ACL 2026 ICT, CAS UCAS

Logical Consistency as a Bridge: Improving LLM Hallucination Detection via Label Constraint Modeling between Responses and Self-Judgments

Institute of Computing Technology, Chinese Academy of Sciences
University of Chinese Academy of Sciences

Abstract

Large Language Models (LLMs) are prone to factual hallucinations, risking their reliability in real-world applications. Existing hallucination detectors mainly extract micro-level intrinsic patterns for uncertainty quantification or elicit macro-level self-judgments through verbalized prompts. However, these methods address only a single facet of the hallucination, focusing either on implicit neural uncertainty or explicit symbolic reasoning, thereby treating these inherently coupled behaviors in isolation and failing to exploit their interdependence for a holistic view. In this paper, we propose LaaB (Logical Consistency-as-a-Bridge), a framework that bridges neural features and symbolic judgments for hallucination detection. LaaB introduces a "meta-judgment" process to map symbolic labels back into the feature space. By leveraging the inherent logical bridge where response and meta-judgment labels are either the same or opposite based on the self-judgment's semantics, LaaB aligns and integrates dual-view signals via mutual learning and enhances the hallucination detection. Extensive experiments on 4 public datasets, across 4 LLMs, against 8 baselines demonstrate the superiority of LaaB.
Motivation

Method

LaaB Framework
(a) Response Hallucination Modeling
Extracting intrinsic features from the response generation to capture the implicit neural uncertainty.
(b) Self-Judgment Hallucination Modeling
Introducing a meta-judgment process that extracts intrinsic features from the self-judgment ("Yes"/"No") to detect evaluative hallucinations.
(c) Logic-Constrained Mutual Learning
Logic Constraints

The logical dependency between the response and self-judgment factuality.
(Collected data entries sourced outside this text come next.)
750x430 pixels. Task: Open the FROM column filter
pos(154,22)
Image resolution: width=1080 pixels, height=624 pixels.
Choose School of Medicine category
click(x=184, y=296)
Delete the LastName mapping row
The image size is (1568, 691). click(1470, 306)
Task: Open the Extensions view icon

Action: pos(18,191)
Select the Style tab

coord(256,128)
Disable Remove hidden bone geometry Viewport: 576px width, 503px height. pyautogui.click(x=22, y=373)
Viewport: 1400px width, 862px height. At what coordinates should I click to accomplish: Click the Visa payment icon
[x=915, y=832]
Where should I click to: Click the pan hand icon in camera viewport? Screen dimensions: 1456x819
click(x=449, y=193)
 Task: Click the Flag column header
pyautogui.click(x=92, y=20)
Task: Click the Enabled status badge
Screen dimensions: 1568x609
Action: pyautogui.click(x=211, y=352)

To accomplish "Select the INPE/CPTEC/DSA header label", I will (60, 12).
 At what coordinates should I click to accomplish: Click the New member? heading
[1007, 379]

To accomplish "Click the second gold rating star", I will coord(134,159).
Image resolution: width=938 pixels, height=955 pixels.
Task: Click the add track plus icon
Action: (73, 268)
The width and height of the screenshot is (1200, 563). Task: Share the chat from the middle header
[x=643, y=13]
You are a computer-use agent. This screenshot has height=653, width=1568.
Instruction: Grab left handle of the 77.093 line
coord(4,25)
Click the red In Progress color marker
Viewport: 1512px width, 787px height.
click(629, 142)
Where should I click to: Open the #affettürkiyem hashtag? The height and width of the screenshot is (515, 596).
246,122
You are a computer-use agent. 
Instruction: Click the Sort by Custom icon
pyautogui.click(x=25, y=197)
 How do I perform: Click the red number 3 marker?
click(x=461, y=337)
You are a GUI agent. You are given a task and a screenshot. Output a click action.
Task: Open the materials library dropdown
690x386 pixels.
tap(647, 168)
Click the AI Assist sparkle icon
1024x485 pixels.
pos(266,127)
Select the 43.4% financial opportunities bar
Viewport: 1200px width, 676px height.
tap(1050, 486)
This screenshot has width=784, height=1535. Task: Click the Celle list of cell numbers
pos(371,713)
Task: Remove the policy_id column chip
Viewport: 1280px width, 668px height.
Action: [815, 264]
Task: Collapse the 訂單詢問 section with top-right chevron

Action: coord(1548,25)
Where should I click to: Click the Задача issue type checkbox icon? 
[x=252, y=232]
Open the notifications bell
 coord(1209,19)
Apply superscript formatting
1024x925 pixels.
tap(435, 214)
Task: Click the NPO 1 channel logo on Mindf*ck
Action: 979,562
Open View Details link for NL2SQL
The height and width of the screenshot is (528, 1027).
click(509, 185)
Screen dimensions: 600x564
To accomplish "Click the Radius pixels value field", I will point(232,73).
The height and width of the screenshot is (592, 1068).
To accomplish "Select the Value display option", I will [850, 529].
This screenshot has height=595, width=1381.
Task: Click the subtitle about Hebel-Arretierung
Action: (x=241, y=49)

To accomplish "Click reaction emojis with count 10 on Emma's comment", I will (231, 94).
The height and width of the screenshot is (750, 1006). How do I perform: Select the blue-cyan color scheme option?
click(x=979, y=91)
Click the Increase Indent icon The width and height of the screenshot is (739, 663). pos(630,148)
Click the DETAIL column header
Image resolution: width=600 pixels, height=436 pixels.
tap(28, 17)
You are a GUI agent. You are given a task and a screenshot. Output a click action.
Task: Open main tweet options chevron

Bridging these dual views by enforcing logical consistency between response and judgment predictions. It utilizes their inherent dependency for robust joint optimization, allowing high-performance detection using only Dr at inference time to avoid the secondary LLM inference overhead caused by the self-judgment process.

Experiments & Results

1. Main Results

Main Results 1 Main Results 2
Core Conclusion: LaaB yields additional performance gains for baselines in most cases. Two key dimensions:
1) Diverse Intrinsic Patterns: It effectively augments detection across hidden states, logits, and attention patterns.
2) Model Generalizability: It maintains high efficacy across scales (7B to 70B) and architectures (e.g., LLaMA, Qwen, Mistral).

2. Variant Analysis

Variant Analysis Results
Core Conclusion: The intrinsic patterns of responses remain the most informative cues. LaaB efficiently distills the benefits of the judgment view into the response detector Dr during training, enabling high-performance detection using only Dr at inference time.

3. Cross-Dataset Generalization

Cross-Dataset Generalization Results
Core Conclusion: By encouraging logical agreement across two views, LaaB pushes the detector toward evidence that transfers across datasets, appearing less sensitive to dataset-specific spurious cues and generalizing more reliably to unseen benchmarks.

4. Further Analysis

Sankey Diagram Length Analysis
Core Conclusion:
1) Prediction Transitions: LaaB corrects a substantial portion of samples originally misclassified by the response detector Dr, successfully transferring hallucination detection knowledge from the self-judgment view. It preserves most correct predictions and can even rectify instances where both views initially failed.
2) Length Intervals: LaaB brings accuracy improvements across most intervals, with particularly notable gains for longer text sequences. The self-judgment acts as a factual summary that compresses response-level factuality into a single token, mitigating representation sparsity and noise in long responses.

Contributions & Conclusion

Summary: We introduced LaaB (Logical Consistency-as-a-Bridge), a framework that bridges micro-level intrinsic neural patterns and macro-level symbolic self-judgments for LLM hallucination detection. By introducing a "meta-judgment" process and enforcing the inherent logical constraint via mutual learning, LaaB improves hallucination detection for most base models without significant additional inference cost.